I knew I was depressed because all I did was mope around the house, cutting myself and doing all this stupid crap that I regret. I guess my mom wanted to be the one to try and say she pointed it out so she could get me help. That's when I rebelled.

I did not have anyone to confide in during my depression. All I had was my razor and the flashbacks. But toward the end of my depression, that's when I found James, my boyfriend.

The turning point was odd 'cuz my mother gave me up to my father and that kinda' made my life worse. There was one poem I had read. It was It's How I Feel by ITSme. It really did not relate to my life all the way, but it was how I felt inside. It made me look at life in a whole different way because there are other people out in the world feeling the way I do and goin' through what I'm goin' through or maybe even worse. I said to myself, "I don't wanna' be another person in the world killing themself or adding to the pain of life."

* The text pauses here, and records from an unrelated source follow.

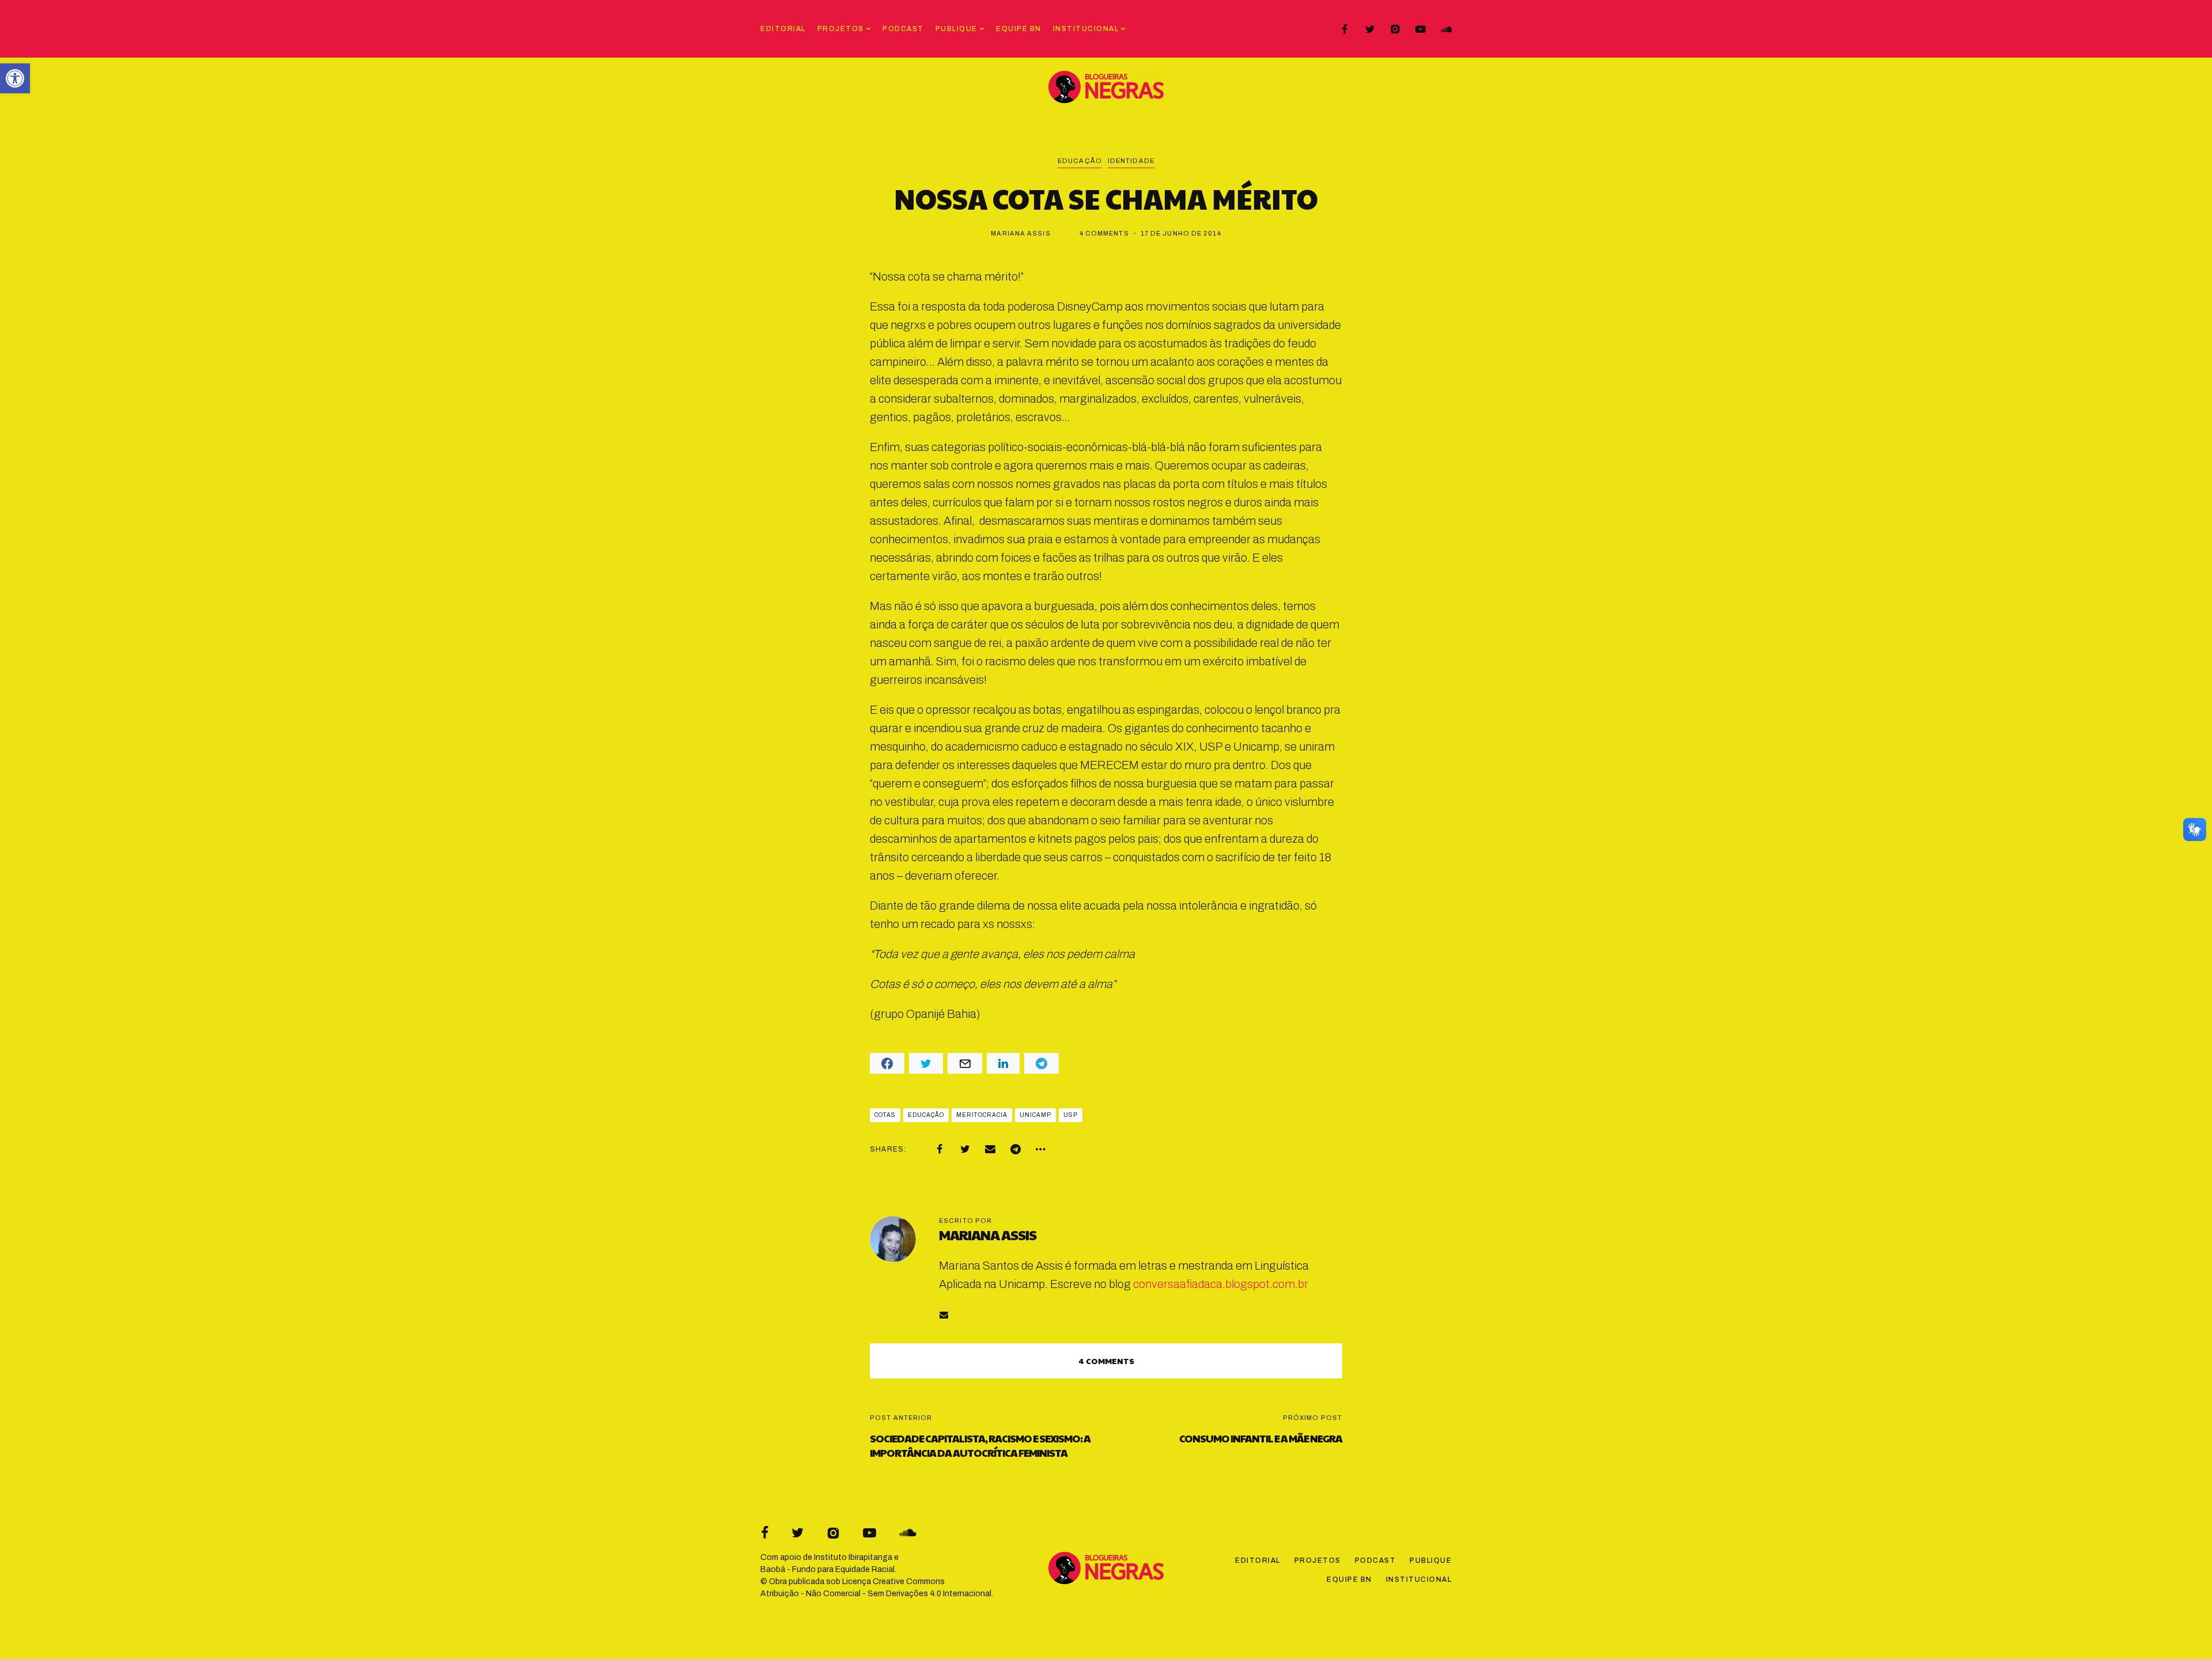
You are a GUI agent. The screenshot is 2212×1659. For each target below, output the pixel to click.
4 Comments (1104, 233)
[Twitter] (1370, 29)
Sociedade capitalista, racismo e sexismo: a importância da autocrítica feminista (980, 1445)
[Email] (990, 1149)
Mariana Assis (1020, 233)
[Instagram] (1395, 29)
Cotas (885, 1115)
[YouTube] (1420, 29)
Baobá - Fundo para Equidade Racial (827, 1569)
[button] (15, 78)
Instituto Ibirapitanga (853, 1557)
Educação (1080, 160)
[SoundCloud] (1446, 29)
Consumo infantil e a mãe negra (1260, 1438)
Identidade (1131, 160)
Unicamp (1035, 1115)
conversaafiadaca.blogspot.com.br (1220, 1284)
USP (1070, 1115)
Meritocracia (981, 1115)
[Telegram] (1015, 1149)
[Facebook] (1344, 29)
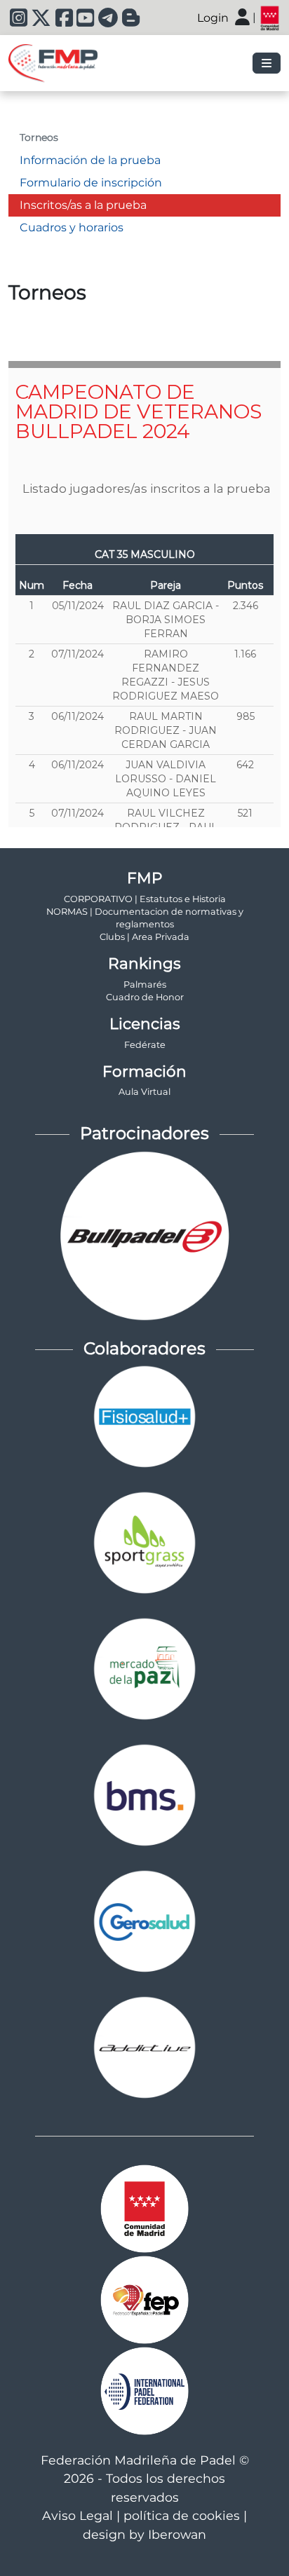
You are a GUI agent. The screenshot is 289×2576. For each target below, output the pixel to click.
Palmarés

My life changed when I went back to live with my mom and I started having a positive attitude on life and other people and I learned how to accept what I get out of my everyday dream...still being alive. And also by loving the people I love as much as I do today!

I have made my changes in my life like doin' well in school, giving up on drugs and drinking, getting along with my mother, getting help and not rebelling and by still being with my great boyfriend. He's gotten me through so much!

Learn how to love life. Don't take anything for granted and take life a step at a time. Also, if you're in a bad spot in life- don't cut yourself or rebel. Things always get better, it just takes time to find the key to letting everything free without hurting anyone or yourself!